针对高密度聚乙烯(HDPE)材料楔形体垂直入水砰击响应的问题,建立楔形体三维数值模型,采用ALE(任意拉格朗日欧拉)流固耦合数值计算方法开展数值模拟研究,分析不同入水速度、斜升角、板厚对楔形体入水冲击响应特性的影响。研究结果表明,随着入水速度的增加,楔形体加速度峰值增大且相同时间内入水方向位移也增大;楔形体两翼形变与楔形体板厚成反比,增大板厚可以有效减小楔形体的形变;随着斜升角的增大,楔形体所受砰击压力和加速度峰值均明显减小,但对两翼变形的影响不明显。研究成果可为HDPE船舶的工程设计及应用提供一定参考。

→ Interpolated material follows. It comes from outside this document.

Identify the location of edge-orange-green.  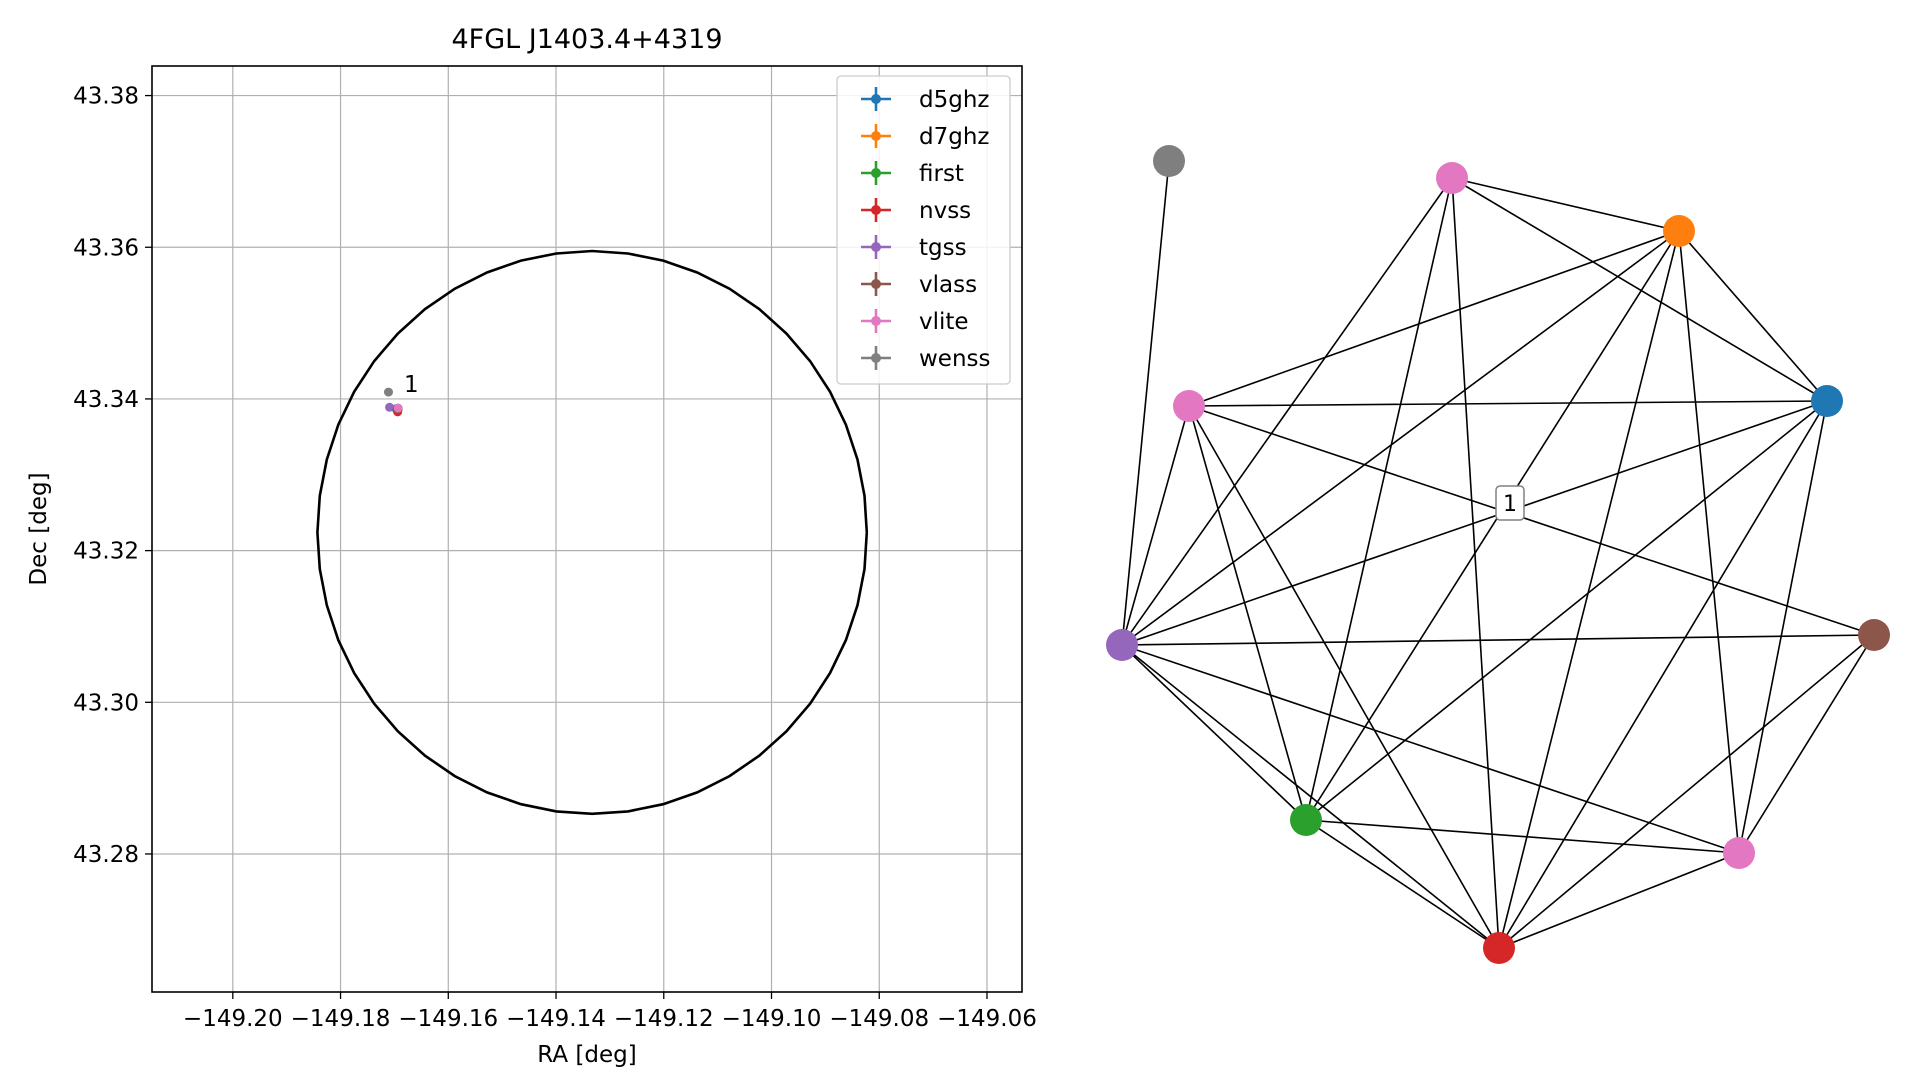
(1492, 526).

A three-dimensional numerical wedge model was established to solve the vertical slamming response of high-density polyethylene (HDPE) wedge into water. ALE (Arbitrary Lagrange-Euler) fluid-structure coupling numerical calculation method was used to simulate the wedges. The influence of different water entry velocities, deadrise angle, and plate thickness on the impact response characteristics of the wedge are analyzed. The results show that with the increase of water entry velocity, the peak acceleration of the wedge increases, and the displacement in the water entry direction increases simultaneously. The deformation of the two wings of the wedge is inversely proportional to the wedge's thickness, and the wedge's deformation can be effectively reduced by increasing the thickness of the wedge. With the increase of the deadrise angle rise, the slamming pressure and the acceleration peak of the wedge decrease obviously, but the influence on the deformation of the two wings is not apparent. The research results can provide some reference for the engineering design and application of HDPE ships.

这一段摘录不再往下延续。